Start of Provided text

Mary Bliss Parsons: The Witch of Northampton

Mary Bliss Parsons: The Witch of Northampton
by Karen Vorbeck Williams

First published by The New England Historical Society 

The year 1656 wasn’t the first time Mary Bliss Parsons of Northampton was accused of witchcraft. Nineteen years later, in 1675, she was indicted for witchcraft and imprisoned for 10 weeks in Boston to await her trial. Some of the magistrates who sat in judgment of her went on to hear the horrific Salem witchcraft trials of 1692-3, the last hurrah for New England’s witch hunters. They had recognizable names: Thomas Danforth, Simon Bradstreet, William Stoughton, and then-governor, John Leverett. 

Simon Bradstreet

Simon Bradstreet

William Stoughton

William Stoughton

Governor John Leverett

Governor John Leverett

MARY BLISS PARSONS

Mary Bliss was born in England in about 1627, most likely in Painswick Parish, Gloucestershire. She came to Mount Wollaston (now a part of Quincy) in the Massachusetts Bay Colony around 1635 at the age of about eight. She sailed with her parents and four elder step-brothers. 

By 1640 they, and many others, had followed the great Puritan divine Thomas Hooker to Hartford in Connecticut Colony and belonged to the first group of settlers there.

Thomas Hooker and his people

Thomas Hooker and his people

Many extant records and a number of depositions explain the accusations of witchcraft against Mary. When the whole story came out it all came down to the jealousy of one woman. Sarah Lyman Bridgman convinced other townsfolk that Mary Bliss Parsons—with the help of the devil—had caused their hard luck, even the deaths of their babies.

Witches bringing children to Satan

Witches bringing children to Satan

Mary wasn’t afraid to take her complaints and opinions right to the source of her grievance. If she paid you to weave some yarn and you delivered it full of flaws, she wouldn’t stand for it. If you borrowed the family’s team of oxen to plough a field and she saw you whipping and mistreating them, she would march across the field and give you a talking to. 

JOSEPH PARSONS

Legend says Mary Bliss was a great beauty. To make herself even more enviable she married Joseph Parsons in 1646. He would become the wealthiest man in Hampshire County and, before he died, one of the richest in the territory. Joseph traded furs, owned a retail store and the sawmill and co-owned the first grist mill in Northampton. In 1661, he got a license to keep an ordinary, or tavern, there. He would become the largest land owner in the new settlement of Northfield, and in Boston he bought a house, a wharf and warehouses.

Joseph also served often as selectman and, because he knew the Indians through his trading enterprises, as liaison between the natives and the townsmen.

End of Provided text
Start of Data extract

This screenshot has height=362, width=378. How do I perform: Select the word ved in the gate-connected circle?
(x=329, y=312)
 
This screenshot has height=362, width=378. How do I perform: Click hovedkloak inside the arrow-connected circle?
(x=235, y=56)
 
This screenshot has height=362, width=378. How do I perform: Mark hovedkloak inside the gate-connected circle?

End of Data extract

To-do list:
1 > Decide whether each statement agrees with the Mary Bliss Parsons piece, and answer yes or no with the deciding words quoted from it: (a) Mary was held in Boston for 10 weeks before her trial; (b) Mary arrived in the Massachusetts Bay Colony at about age twelve; (c) Joseph Parsons was licensed to keep a tavern in 1671.
2 > Print the part of the Mary Bliss Parsons piece that opens with the words containing "The year 1656" and closes with "then-governor, John Leverett.".
Use nothing but the Mary Bliss Parsons piece.

Solutions to the exercise:
1 >
(a) Yes: "imprisoned for 10 weeks in Boston to await her trial"
(b) No: "around 1635 at the age of about eight"
(c) No: "In 1661, he got a license to keep an ordinary, or tavern, there."

2 >
The year 1656 wasn’t the first time Mary Bliss Parsons of Northampton was accused of witchcraft. Nineteen years later, in 1675, she was indicted for witchcraft and imprisoned for 10 weeks in Boston to await her trial. Some of the magistrates who sat in judgment of her went on to hear the horrific Salem witchcraft trials of 1692-3, the last hurrah for New England’s witch hunters. They had recognizable names: Thomas Danforth, Simon Bradstreet, William Stoughton, and then-governor, John Leverett.